● **Data for review**
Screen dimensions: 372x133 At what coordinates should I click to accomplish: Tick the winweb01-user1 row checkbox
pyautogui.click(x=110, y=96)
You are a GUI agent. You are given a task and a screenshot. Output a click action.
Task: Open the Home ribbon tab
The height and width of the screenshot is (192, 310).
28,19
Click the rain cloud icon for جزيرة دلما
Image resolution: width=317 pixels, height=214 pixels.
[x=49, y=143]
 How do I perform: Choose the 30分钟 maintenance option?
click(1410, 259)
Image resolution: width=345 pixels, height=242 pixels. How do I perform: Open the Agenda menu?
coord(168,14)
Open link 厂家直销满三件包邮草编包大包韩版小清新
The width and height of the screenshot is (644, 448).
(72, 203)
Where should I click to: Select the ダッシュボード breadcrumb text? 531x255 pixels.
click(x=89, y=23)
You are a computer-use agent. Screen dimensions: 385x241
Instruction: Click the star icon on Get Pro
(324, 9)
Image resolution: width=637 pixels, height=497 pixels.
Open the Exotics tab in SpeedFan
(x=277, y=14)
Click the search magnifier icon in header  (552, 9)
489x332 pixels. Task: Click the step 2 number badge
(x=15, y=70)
...
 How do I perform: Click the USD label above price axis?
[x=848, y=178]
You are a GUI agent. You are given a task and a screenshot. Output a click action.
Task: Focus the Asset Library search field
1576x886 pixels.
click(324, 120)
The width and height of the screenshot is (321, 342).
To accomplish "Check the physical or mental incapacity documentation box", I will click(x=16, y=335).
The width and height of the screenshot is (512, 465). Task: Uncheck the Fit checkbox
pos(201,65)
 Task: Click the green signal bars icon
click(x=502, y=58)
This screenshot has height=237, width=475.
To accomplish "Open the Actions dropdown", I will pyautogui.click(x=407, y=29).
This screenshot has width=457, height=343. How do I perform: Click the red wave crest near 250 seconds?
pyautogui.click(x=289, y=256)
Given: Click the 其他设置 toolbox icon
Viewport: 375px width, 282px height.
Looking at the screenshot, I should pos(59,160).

● **What to produce**
Count the lines in the entries that hold the word "will", and give nothing but the total.

● **Written answer**
2